Peter Saul, Criminal Being Executed, 1964
Photograph: Blanton Museum of Art, The University of Texas at Austin

The show takes an unexpectedly conservative tack, however, with outsider art, craft or performance omitted in favor of pieces that engage formalist concerns, even as they undermine artistic and social conventions. In “Vertigo,” a variety of artworks, including Gego’s hanging wire sculpture, upend the modernist grid. A video shot by Bruce Nauman with the camera on its side does something similar with the concept of the White Cube space. Rationality is dispensed with entirely in pieces ranging from Lygia Clark’s Möbius-strip sculpture to Bruce Conner’s trippy ink drawings. In “Excess,” serial repetition and number systems go into overdrive in contributions such as Yayoi Kusama’s ladder bristling with women’s high-heeled shoes and stuffed fabric phalluses. The show turns more political in “Nonsense,” in which Anna Maria Maiolino’s filmed close-ups of mouths taped shut or spouting gibberish respond to the censorship imposed by Brazil’s military dictatorship of the 1960s and ’70s. Nancy Spero pays homage to Antonin Artaud in drawings combining his writings with drawings of agonized figures.
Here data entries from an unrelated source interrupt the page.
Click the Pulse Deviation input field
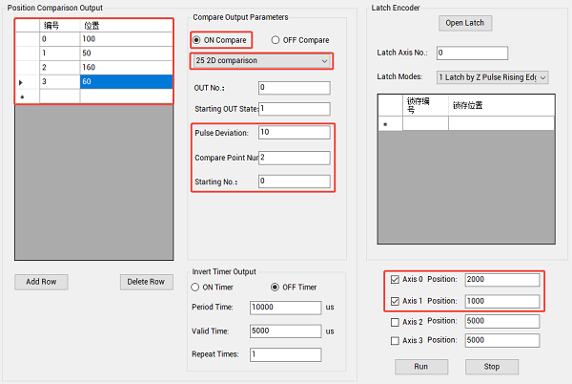Viewport: 572px width, 384px height. click(x=294, y=133)
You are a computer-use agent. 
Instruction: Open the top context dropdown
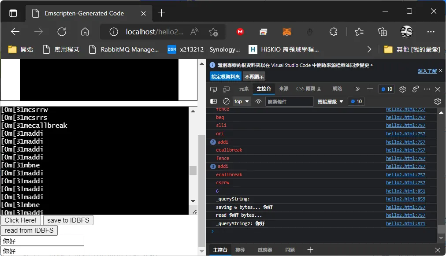pyautogui.click(x=242, y=101)
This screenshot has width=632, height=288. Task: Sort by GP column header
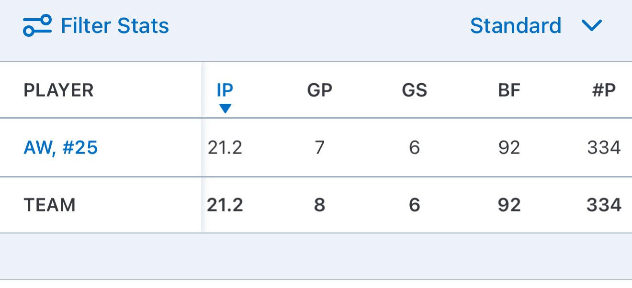click(x=319, y=90)
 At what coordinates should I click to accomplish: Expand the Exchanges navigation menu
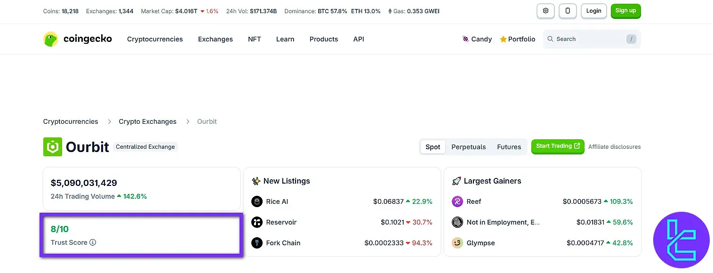coord(215,39)
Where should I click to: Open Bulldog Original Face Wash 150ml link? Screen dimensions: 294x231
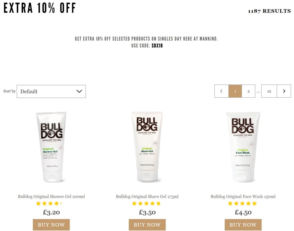click(x=243, y=197)
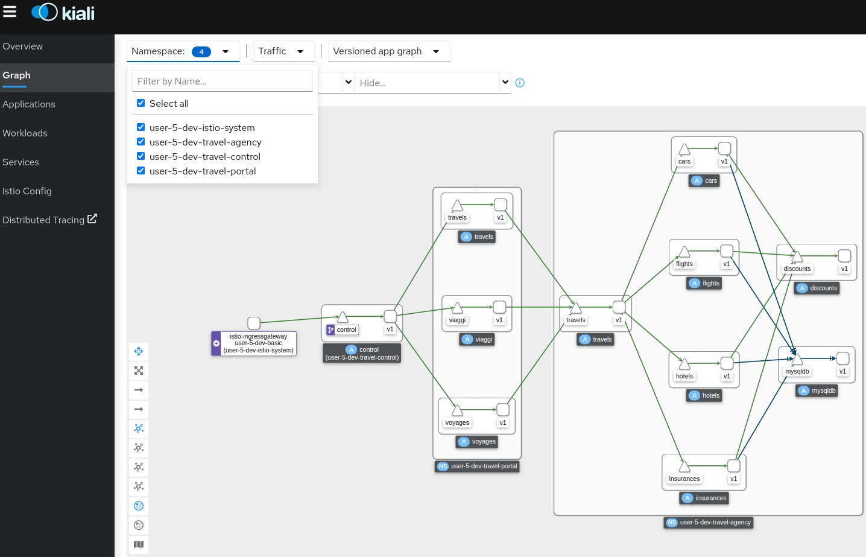Go to Workloads in the sidebar
Viewport: 866px width, 557px height.
coord(25,133)
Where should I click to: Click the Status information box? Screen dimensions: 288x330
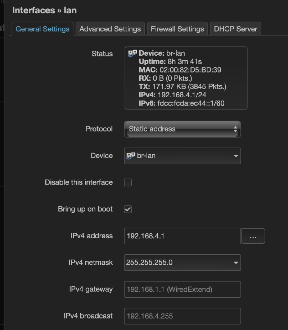click(186, 78)
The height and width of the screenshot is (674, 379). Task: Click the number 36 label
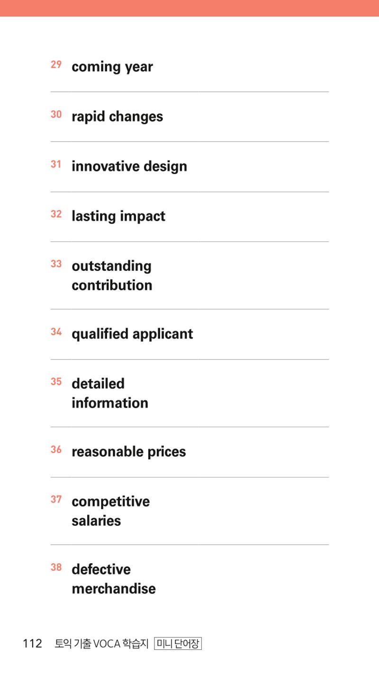pos(56,449)
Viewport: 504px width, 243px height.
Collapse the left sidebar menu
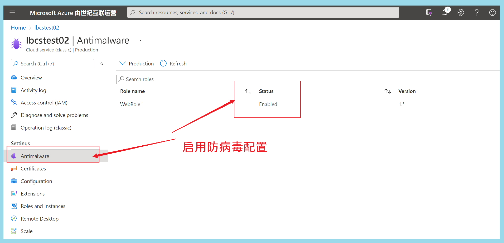[x=102, y=64]
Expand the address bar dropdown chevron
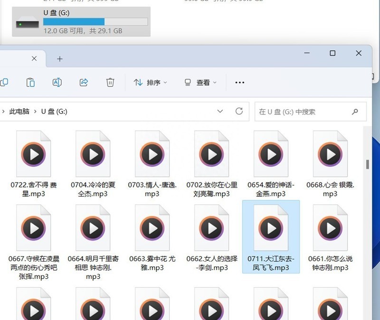Screen dimensions: 380x320 tap(219, 111)
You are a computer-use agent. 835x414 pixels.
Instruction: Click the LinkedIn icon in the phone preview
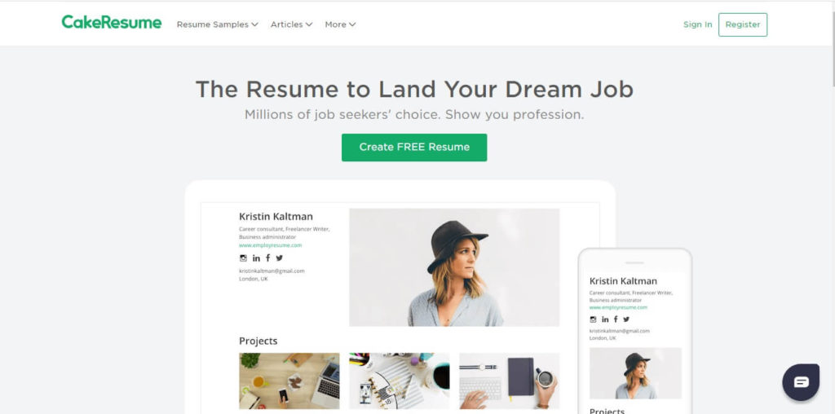pos(605,319)
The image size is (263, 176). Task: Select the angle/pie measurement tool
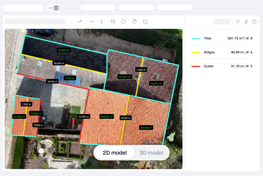point(134,22)
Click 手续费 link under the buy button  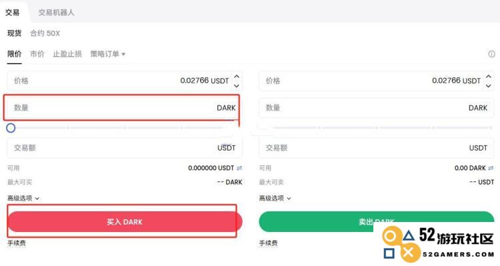[x=17, y=243]
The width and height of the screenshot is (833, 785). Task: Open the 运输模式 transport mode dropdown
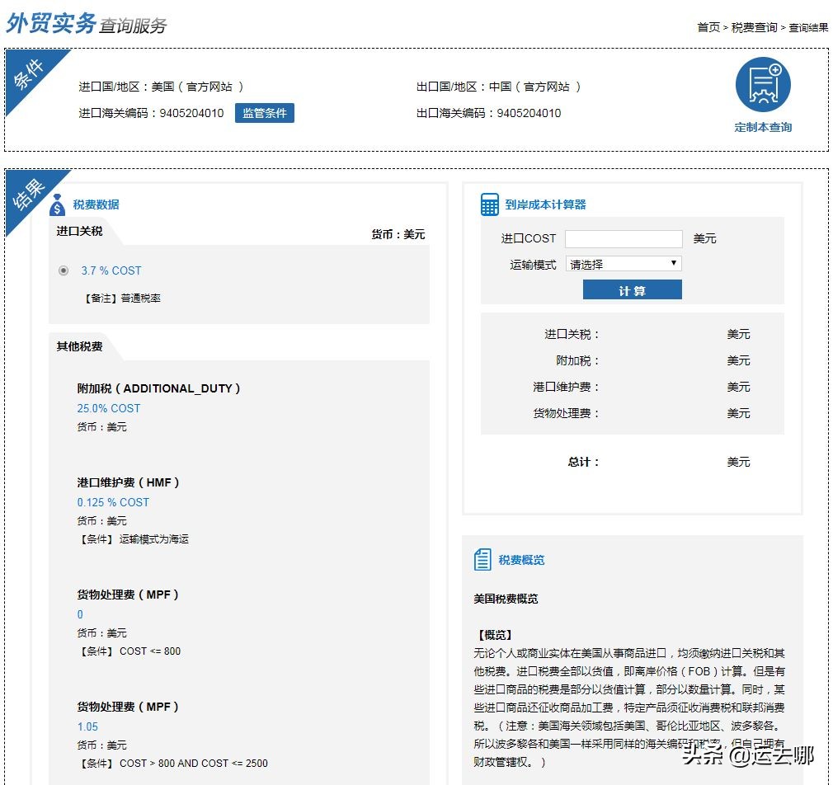pyautogui.click(x=623, y=263)
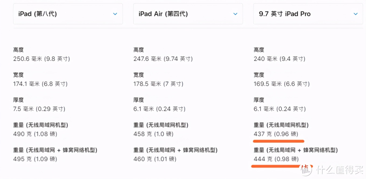Open the 9.7 英寸 iPad Pro selector
Image resolution: width=366 pixels, height=179 pixels.
pyautogui.click(x=308, y=13)
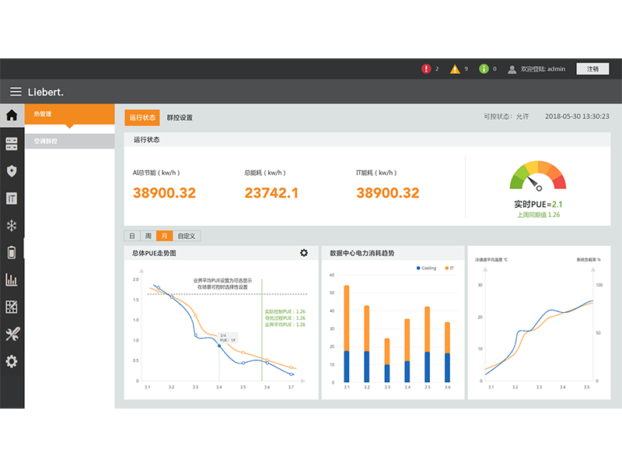The image size is (622, 467).
Task: Go to the Home sidebar icon
Action: pyautogui.click(x=12, y=116)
Ana Mendieta, Untitled (Glass on Body Imprints—Face), 1972
Photograph: Princeton University Art Museum, © Ana Mendieta

“Twisted,” the final section, presents images of the body tortured and exploited in works such as Peter Saul’s gonzo painting of a man in an electric chair and Carolee Schneemann’s video collage of atrocities perpetrated on North Vietnamese villagers during the Vietnam War. Her use of then-new technology to indict “technocracy gone berserk” sums up the kind of subversion that marks many of the offerings here. “Delirious times demand delirious art” writes Baum in the catalog essay for this excellent exhibition, which seems to offer lessons for our own terrifyingly unhinged moment.

Philip Guston, The Street, 1977
Photograph: The Metropolitan Museum of Art, © The Estate of Philip Guston, Courtesy Hauser & Wirth

The Met Breuer, 945 Madison Ave (212-731-1675, metmuseum.org). Through Jan 14.